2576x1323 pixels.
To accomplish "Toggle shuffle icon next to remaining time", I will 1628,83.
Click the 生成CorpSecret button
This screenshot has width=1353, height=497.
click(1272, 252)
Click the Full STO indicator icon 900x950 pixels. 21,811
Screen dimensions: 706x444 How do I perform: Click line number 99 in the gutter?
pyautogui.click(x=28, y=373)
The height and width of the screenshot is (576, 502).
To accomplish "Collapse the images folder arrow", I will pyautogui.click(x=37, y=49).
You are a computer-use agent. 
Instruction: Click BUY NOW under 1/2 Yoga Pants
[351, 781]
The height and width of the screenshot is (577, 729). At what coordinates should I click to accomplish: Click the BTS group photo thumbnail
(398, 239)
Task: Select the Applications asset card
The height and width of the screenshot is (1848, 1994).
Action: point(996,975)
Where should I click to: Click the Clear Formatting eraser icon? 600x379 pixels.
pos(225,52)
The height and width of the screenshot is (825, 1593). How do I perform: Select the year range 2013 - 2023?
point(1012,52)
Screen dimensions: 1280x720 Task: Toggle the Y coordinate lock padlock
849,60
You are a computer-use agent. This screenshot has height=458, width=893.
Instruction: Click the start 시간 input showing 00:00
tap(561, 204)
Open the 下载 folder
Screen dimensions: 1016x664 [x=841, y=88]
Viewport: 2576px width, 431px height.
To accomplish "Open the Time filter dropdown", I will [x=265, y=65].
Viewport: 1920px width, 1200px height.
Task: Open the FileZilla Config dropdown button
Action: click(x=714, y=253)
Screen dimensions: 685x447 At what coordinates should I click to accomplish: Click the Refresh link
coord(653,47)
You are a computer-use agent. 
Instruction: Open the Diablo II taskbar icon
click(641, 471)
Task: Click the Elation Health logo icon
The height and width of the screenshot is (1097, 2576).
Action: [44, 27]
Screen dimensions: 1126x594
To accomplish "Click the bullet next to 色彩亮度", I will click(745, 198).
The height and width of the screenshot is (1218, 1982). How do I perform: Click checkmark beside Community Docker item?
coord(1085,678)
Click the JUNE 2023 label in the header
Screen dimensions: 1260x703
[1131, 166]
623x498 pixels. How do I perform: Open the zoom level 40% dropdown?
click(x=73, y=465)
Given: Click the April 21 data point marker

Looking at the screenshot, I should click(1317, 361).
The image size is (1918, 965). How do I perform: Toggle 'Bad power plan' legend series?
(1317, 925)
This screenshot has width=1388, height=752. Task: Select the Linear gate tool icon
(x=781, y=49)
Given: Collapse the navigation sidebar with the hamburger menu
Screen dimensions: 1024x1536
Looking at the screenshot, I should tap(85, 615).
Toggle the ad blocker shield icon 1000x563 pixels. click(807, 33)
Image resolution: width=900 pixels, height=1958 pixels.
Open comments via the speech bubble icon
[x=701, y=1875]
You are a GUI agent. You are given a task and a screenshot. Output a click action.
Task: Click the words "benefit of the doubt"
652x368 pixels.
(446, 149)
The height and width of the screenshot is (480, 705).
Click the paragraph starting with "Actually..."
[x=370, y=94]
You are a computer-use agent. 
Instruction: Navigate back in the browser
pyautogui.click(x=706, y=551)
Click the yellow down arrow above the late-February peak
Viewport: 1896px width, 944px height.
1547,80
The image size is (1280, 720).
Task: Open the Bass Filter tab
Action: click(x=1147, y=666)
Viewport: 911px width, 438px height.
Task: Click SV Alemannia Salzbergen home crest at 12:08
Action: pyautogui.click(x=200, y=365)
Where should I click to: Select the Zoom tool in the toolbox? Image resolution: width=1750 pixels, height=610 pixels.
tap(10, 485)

+-------+

What you are asked to do: Please quote every one of the records above word for word, line by line.

Result of the exercise:
2576x1323 pixels.
To accomplish "Toggle shuffle icon next to remaining time", I will 1628,83.
Click the 生成CorpSecret button
This screenshot has width=1353, height=497.
click(1272, 252)
Click the Full STO indicator icon 900x950 pixels. 21,811
Screen dimensions: 706x444 How do I perform: Click line number 99 in the gutter?
pyautogui.click(x=28, y=373)
The height and width of the screenshot is (576, 502).
To accomplish "Collapse the images folder arrow", I will pyautogui.click(x=37, y=49).
You are a computer-use agent. 
Instruction: Click BUY NOW under 1/2 Yoga Pants
[351, 781]
The height and width of the screenshot is (577, 729). At what coordinates should I click to accomplish: Click the BTS group photo thumbnail
(398, 239)
Task: Select the Applications asset card
The height and width of the screenshot is (1848, 1994).
Action: point(996,975)
Where should I click to: Click the Clear Formatting eraser icon? 600x379 pixels.
pos(225,52)
The height and width of the screenshot is (825, 1593). How do I perform: Select the year range 2013 - 2023?
point(1012,52)
Screen dimensions: 1280x720 Task: Toggle the Y coordinate lock padlock
849,60
You are a computer-use agent. This screenshot has height=458, width=893.
Instruction: Click the start 시간 input showing 00:00
tap(561, 204)
Open the 下载 folder
Screen dimensions: 1016x664 [x=841, y=88]
Viewport: 2576px width, 431px height.
To accomplish "Open the Time filter dropdown", I will [x=265, y=65].
Viewport: 1920px width, 1200px height.
Task: Open the FileZilla Config dropdown button
Action: click(x=714, y=253)
Screen dimensions: 685x447 At what coordinates should I click to accomplish: Click the Refresh link
coord(653,47)
You are a computer-use agent. 
Instruction: Open the Diablo II taskbar icon
click(641, 471)
Task: Click the Elation Health logo icon
The height and width of the screenshot is (1097, 2576).
Action: [44, 27]
Screen dimensions: 1126x594
To accomplish "Click the bullet next to 色彩亮度", I will click(745, 198).
The height and width of the screenshot is (1218, 1982). How do I perform: Click checkmark beside Community Docker item?
coord(1085,678)
Click the JUNE 2023 label in the header
Screen dimensions: 1260x703
[1131, 166]
623x498 pixels. How do I perform: Open the zoom level 40% dropdown?
click(x=73, y=465)
Given: Click the April 21 data point marker

Looking at the screenshot, I should click(1317, 361).
The image size is (1918, 965). How do I perform: Toggle 'Bad power plan' legend series?
(1317, 925)
This screenshot has width=1388, height=752. Task: Select the Linear gate tool icon
(x=781, y=49)
Given: Collapse the navigation sidebar with the hamburger menu
Screen dimensions: 1024x1536
Looking at the screenshot, I should tap(85, 615).
Toggle the ad blocker shield icon 1000x563 pixels. click(807, 33)
Image resolution: width=900 pixels, height=1958 pixels.
Open comments via the speech bubble icon
[x=701, y=1875]
You are a GUI agent. You are given a task and a screenshot. Output a click action.
Task: Click the words "benefit of the doubt"
652x368 pixels.
(446, 149)
The height and width of the screenshot is (480, 705).
Click the paragraph starting with "Actually..."
[x=370, y=94]
You are a computer-use agent. 
Instruction: Navigate back in the browser
pyautogui.click(x=706, y=551)
Click the yellow down arrow above the late-February peak
Viewport: 1896px width, 944px height.
1547,80
The image size is (1280, 720).
Task: Open the Bass Filter tab
Action: click(x=1147, y=666)
Viewport: 911px width, 438px height.
Task: Click SV Alemannia Salzbergen home crest at 12:08
Action: pyautogui.click(x=200, y=365)
Where should I click to: Select the Zoom tool in the toolbox? Image resolution: width=1750 pixels, height=610 pixels.
tap(10, 485)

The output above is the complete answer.